With the solution I propose, you are the one who sets up how long the cookie should remain on the user's computer ;-)
It means, though, that when a user manually logs-out, you have to delete both his session and the cookie, of course -- so he's not immediatly re-auto-logged-in.
Of course, you have to be careful about what you set in the cookie: a cookie is not quite secure, so don't store a password in it, for instance ;-)
Actually, this way of doing things is how the "remember me" feature often works; except, here, your users will not have to check a checkbox to activate "remember me" ;-)
If you don't have the time to develop that kind of stuff, a pretty quick and dirty way is to use some Ajax request on all your pages, that will just "ping" a PHP page on the server -- this will keep the session active (but it's not quite a good way of doing things: you'll still have LOTS of sessions on the server, you'll have lots of useless requests... and it will only work as long as the user doesn't close his browser).
You can't do that with the PHP internal session handling alone. PHP will always send out the session id in a session-cookie which will expire when the user closes his browser. To achieve some sort of auto-login you'll need some accompanying code that sets a longer-lasting cookie on the user's browser and handles the recognition of these cookies and the mapping between the cookies value and the respective user account.

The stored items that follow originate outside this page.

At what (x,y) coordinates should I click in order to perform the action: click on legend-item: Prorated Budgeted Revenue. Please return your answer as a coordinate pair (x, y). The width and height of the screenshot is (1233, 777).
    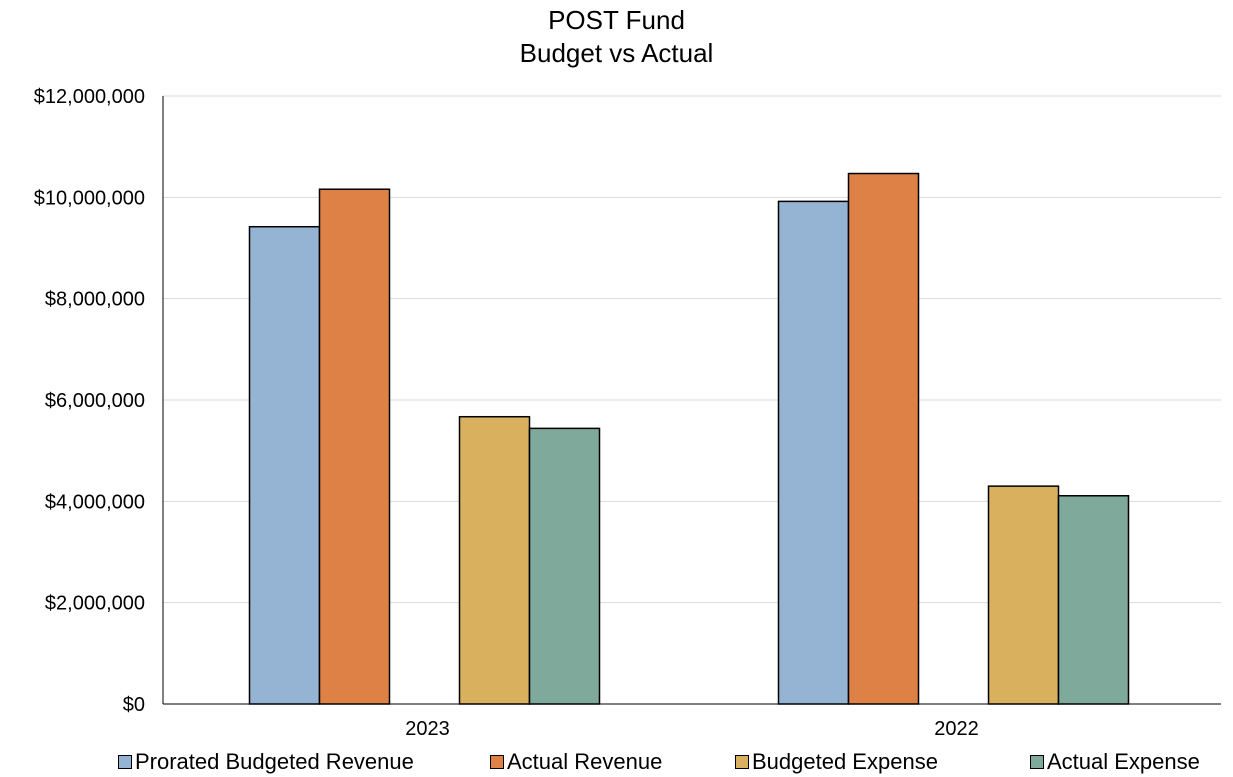
    Looking at the image, I should click on (266, 762).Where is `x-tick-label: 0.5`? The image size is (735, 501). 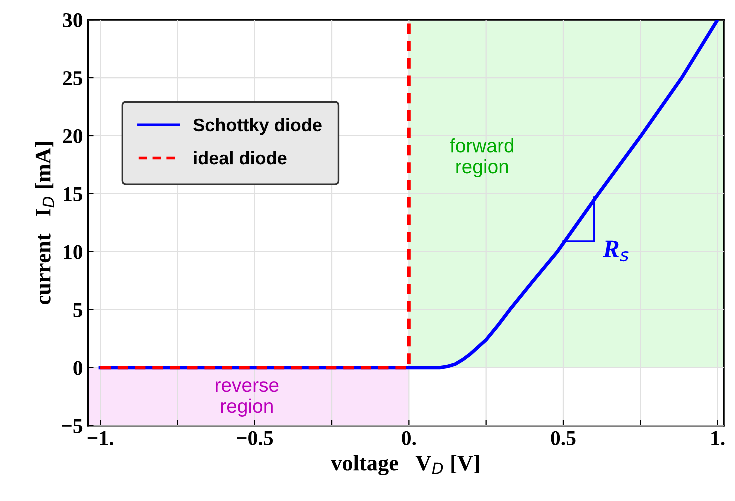 x-tick-label: 0.5 is located at coordinates (564, 438).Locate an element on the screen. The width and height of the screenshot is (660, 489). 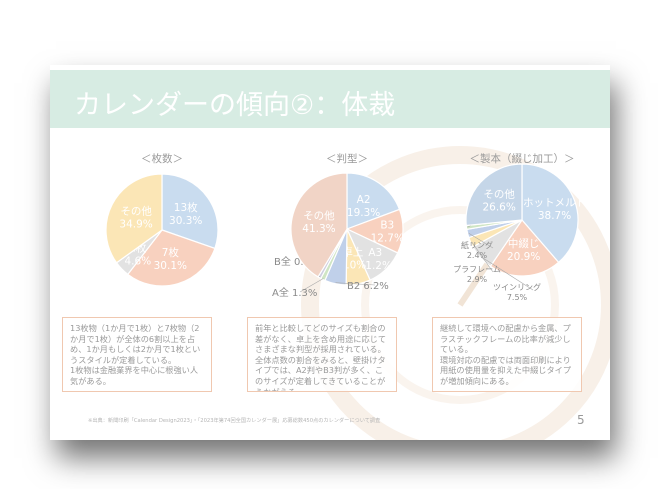
slice-label: A2 is located at coordinates (364, 200).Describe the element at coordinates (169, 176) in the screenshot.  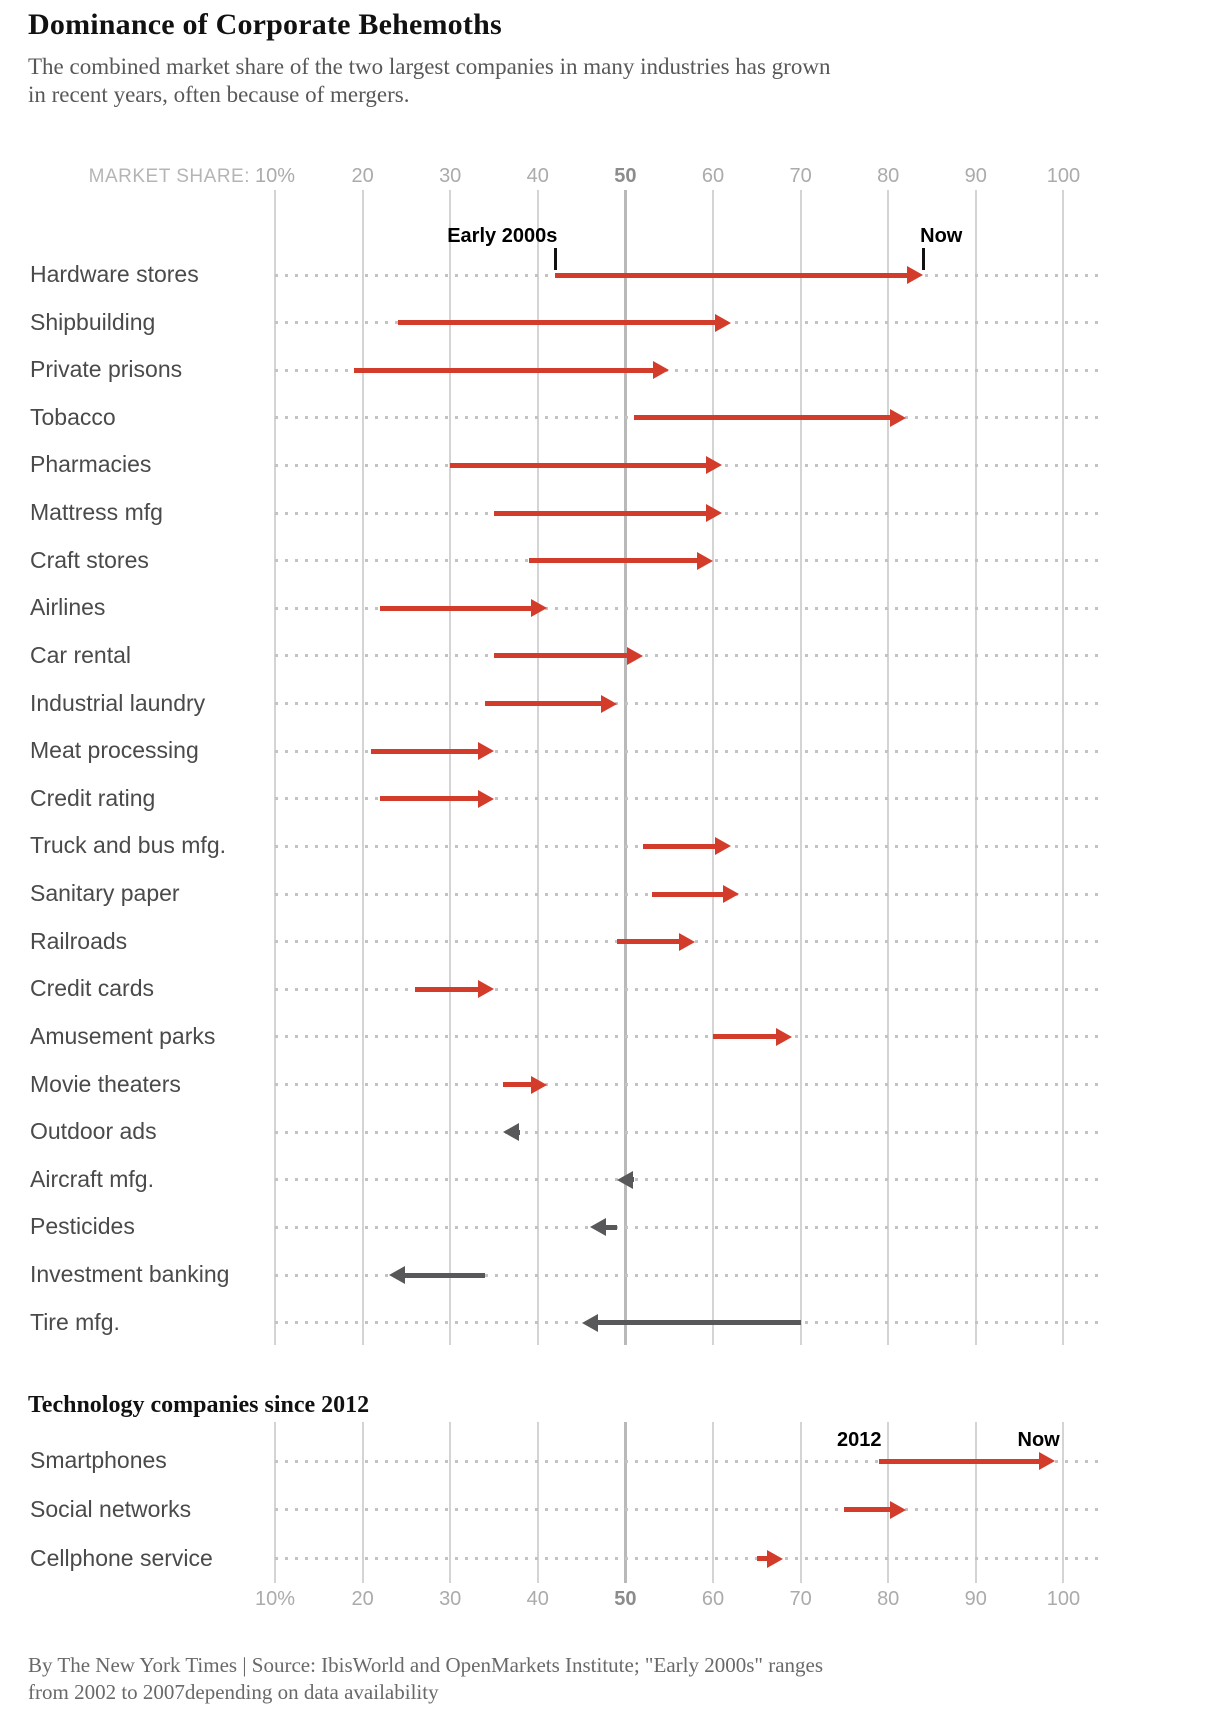
I see `axis-caption: MARKET SHARE:` at that location.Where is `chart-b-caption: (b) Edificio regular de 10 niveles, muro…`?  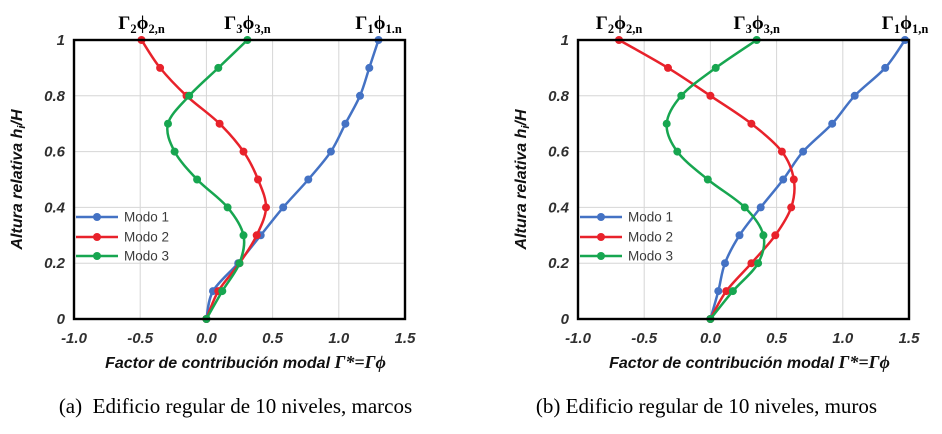
chart-b-caption: (b) Edificio regular de 10 niveles, muro… is located at coordinates (706, 406).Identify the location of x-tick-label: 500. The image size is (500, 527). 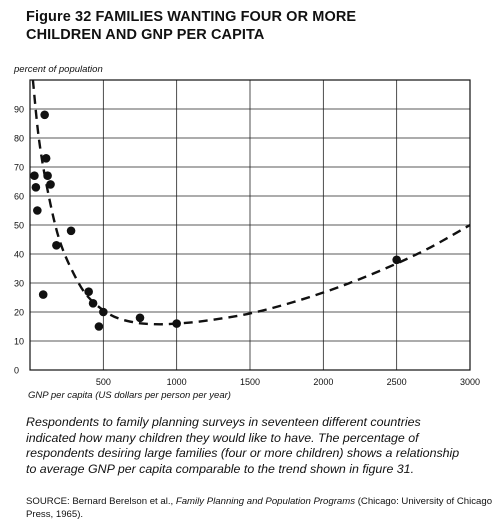
(104, 382).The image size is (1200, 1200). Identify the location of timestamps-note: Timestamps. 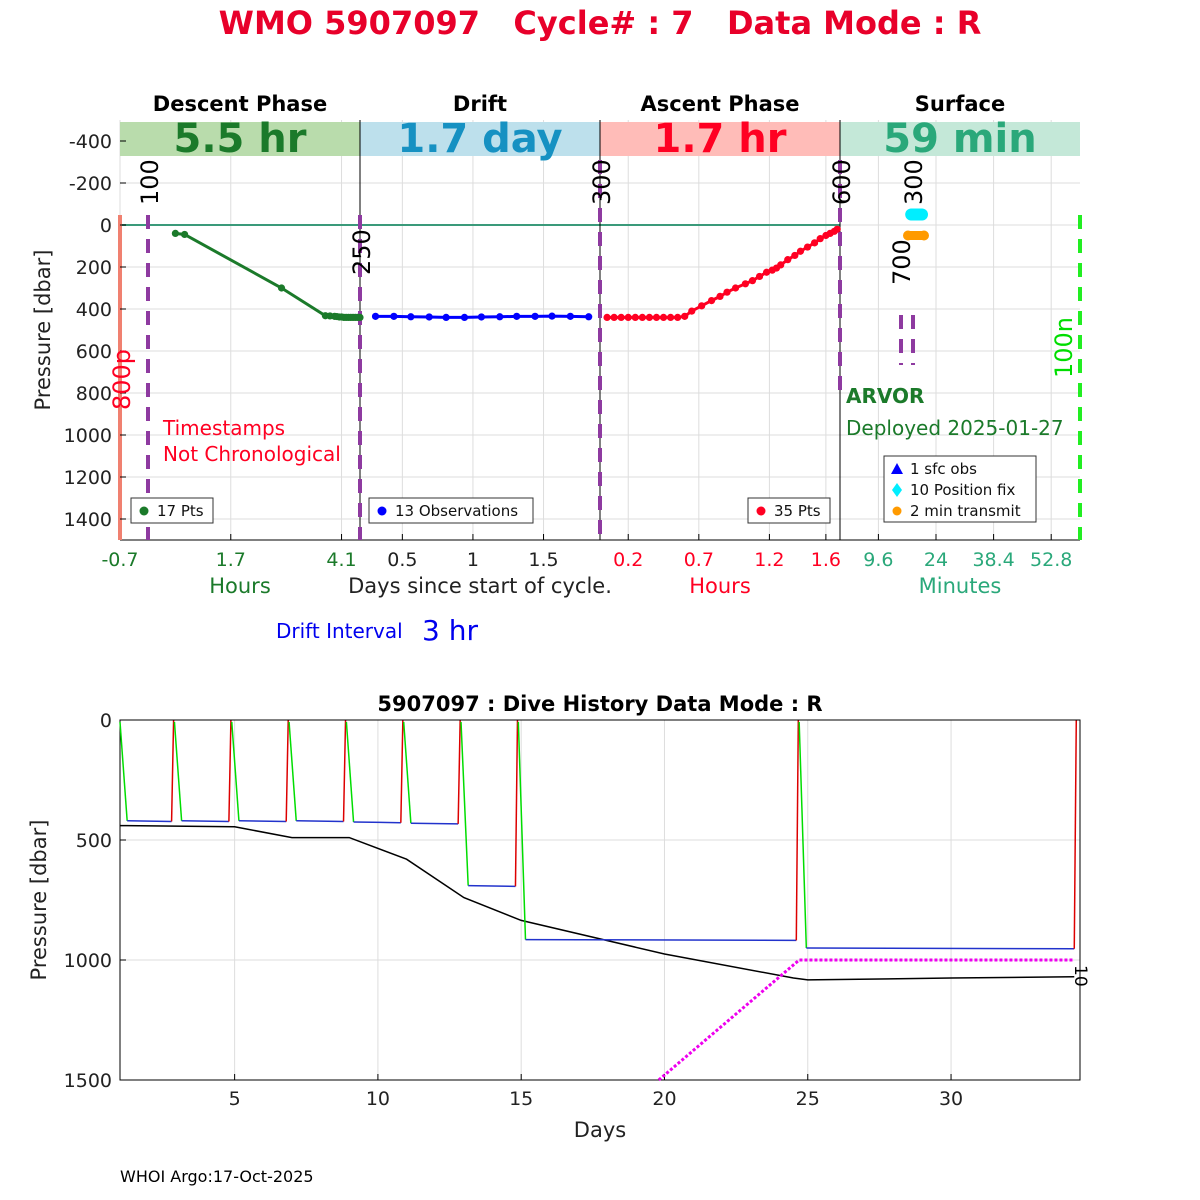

Please note that this greatly affects security issues so you'll have to take care of a lot of things. Please read the following on how a possible auto-login feature could be working:
Persistent Login Cookie Best Practice
Improved Persistent Login Cookie Best Practice
Do you remove your cookies while testing? Are cookies enabled? Do you destory the session somewhere in your code?
Also, see my answer to another post: Quick question about sessions in PHP which explains how to stay signed in. Just don't do a cronjob/sheduled task if you want the user to stay logged in forever.